- cross-posted to:
- privacy@lemmy.ml
- cross-posted to:
- privacy@lemmy.ml
Reporters visited booths of Worldcoin, a global blockchain project championed by OpenAI CEO Sam Altman, in Nairobi, Bengaluru, and Hong Kong to get a better sense of who was signing up for the service and why. In all three cities, the surge of interest for registering their biometrics to the blockchain was driven primarily by the sign-up bonuses. Relatively few people were familiar with the goals of the project.
Last year the MIT Technology Review published an extensive research report. It’s a very long read but it’s worth the time if I may say so.
Deception, exploited workers, and cash handouts: How Worldcoin recruited its first half a million test users
> Our [MIT] investigation revealed wide gaps between Worldcoin’s public messaging, which focused on protecting privacy, and what users experienced. We found that the company’s representatives used deceptive marketing practices, collected more personal data than it acknowledged, and failed to obtain meaningful informed consent. These practices may violate the European Union’s General Data Protection Regulations (GDPR)—a likelihood that the company’s own data consent policy acknowledged and asked users to accept—as well as local laws. […]

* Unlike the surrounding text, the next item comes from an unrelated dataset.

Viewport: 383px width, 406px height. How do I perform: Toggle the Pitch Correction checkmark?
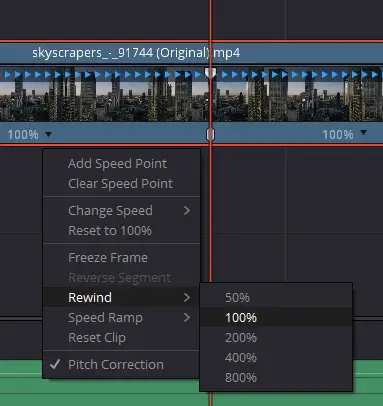(x=55, y=364)
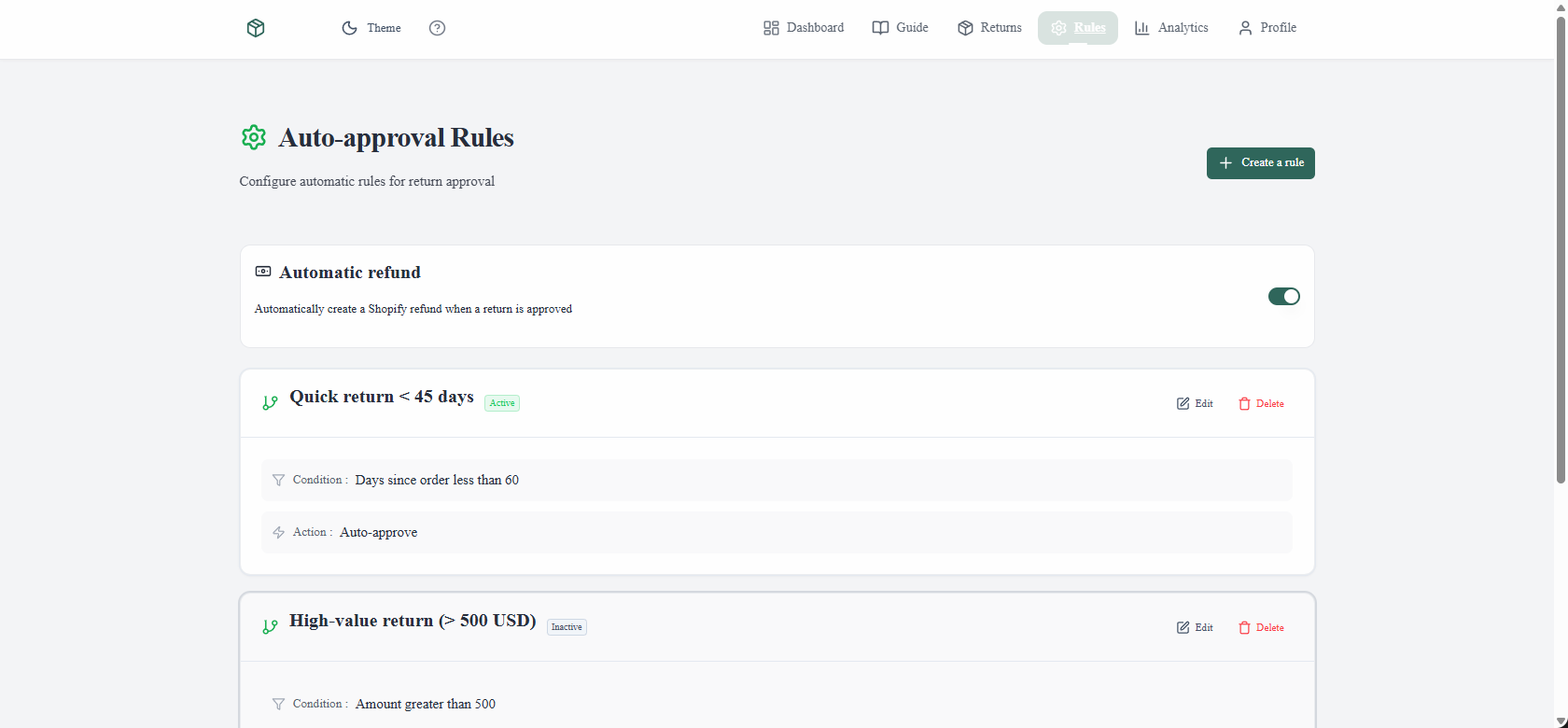
Task: Click the lightning icon beside Auto-approve action
Action: coord(278,532)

> Pete Howson, a senior lecturer at Northumbria University who researches cryptocurrency in international development, categorizes Worldcoin’s actions as a sort of crypto-colonialism, where “blockchain and cryptocurrency experiments are being imposed on vulnerable communities essentially because…these people can’t push back,” he told MIT Technology Review in an email.
Oh wow. It gets worse with every sentence. “Crypto-colonialism” has to be the most terrifying new term ive learned this week.
Great article, thanks! The last few sections really make it seem like a dumpster fire.
So, in simple terms, the value proposition is that the retinal scan will generate a unique ID of a person in the system and ensure that a person cannot be registered more than once. This will then allow the system to be used for tasks like authentication or ensuring fair distribution of tokens. Another potential use case mentioned is something like the administration of Universal Basic Income (UBI), whereby the system would verify that people receive UBI and cannot claim duplicate payments. You could also extend that idea to things like government ID.
The privacy concerns would probably prevent a roll-out in most Western markets, so it will be interesting to see if they can generate enough business in other markets.